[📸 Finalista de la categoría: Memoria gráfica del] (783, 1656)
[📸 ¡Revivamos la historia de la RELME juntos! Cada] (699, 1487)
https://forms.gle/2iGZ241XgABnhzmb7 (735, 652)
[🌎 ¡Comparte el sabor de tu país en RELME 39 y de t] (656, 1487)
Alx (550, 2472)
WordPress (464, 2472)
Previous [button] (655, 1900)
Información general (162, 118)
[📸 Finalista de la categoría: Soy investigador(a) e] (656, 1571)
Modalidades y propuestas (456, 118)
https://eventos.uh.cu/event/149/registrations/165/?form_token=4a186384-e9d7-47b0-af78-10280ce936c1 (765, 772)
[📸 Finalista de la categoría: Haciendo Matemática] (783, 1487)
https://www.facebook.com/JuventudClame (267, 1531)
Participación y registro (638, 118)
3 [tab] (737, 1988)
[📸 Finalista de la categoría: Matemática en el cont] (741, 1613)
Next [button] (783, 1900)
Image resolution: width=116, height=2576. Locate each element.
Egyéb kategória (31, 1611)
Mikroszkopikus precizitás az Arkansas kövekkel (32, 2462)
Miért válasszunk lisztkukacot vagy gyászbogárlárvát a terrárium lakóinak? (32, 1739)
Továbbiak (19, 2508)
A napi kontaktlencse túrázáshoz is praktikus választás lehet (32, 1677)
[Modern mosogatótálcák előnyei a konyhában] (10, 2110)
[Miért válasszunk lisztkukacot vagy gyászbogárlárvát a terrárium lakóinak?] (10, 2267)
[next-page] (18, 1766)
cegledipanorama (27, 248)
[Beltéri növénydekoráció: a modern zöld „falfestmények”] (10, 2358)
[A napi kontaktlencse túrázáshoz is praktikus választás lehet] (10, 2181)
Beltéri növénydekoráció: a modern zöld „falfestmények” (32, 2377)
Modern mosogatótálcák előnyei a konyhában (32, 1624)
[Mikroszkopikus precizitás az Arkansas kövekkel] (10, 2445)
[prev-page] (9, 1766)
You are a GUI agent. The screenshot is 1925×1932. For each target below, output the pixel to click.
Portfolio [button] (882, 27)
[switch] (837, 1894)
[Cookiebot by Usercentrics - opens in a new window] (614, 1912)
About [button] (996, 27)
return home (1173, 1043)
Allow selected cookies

##############################

| What the exercise asks |
Could you write out only the lines of the listing above from the one that contains "Továbbiak (19, 2508)" through its final line, exactly and inclusive?

| Result |
Továbbiak (19, 2508)
A napi kontaktlencse túrázáshoz is praktikus választás lehet (32, 1677)
[Modern mosogatótálcák előnyei a konyhában] (10, 2110)
[Miért válasszunk lisztkukacot vagy gyászbogárlárvát a terrárium lakóinak?] (10, 2267)
[next-page] (18, 1766)
cegledipanorama (27, 248)
[Beltéri növénydekoráció: a modern zöld „falfestmények”] (10, 2358)
[A napi kontaktlencse túrázáshoz is praktikus választás lehet] (10, 2181)
Beltéri növénydekoráció: a modern zöld „falfestmények” (32, 2377)
Modern mosogatótálcák előnyei a konyhában (32, 1624)
[Mikroszkopikus precizitás az Arkansas kövekkel] (10, 2445)
[prev-page] (9, 1766)
You are a GUI agent. The screenshot is 1925×1932. For each target below, output the pixel to click.
Portfolio [button] (882, 27)
[switch] (837, 1894)
[Cookiebot by Usercentrics - opens in a new window] (614, 1912)
About [button] (996, 27)
return home (1173, 1043)
Allow selected cookies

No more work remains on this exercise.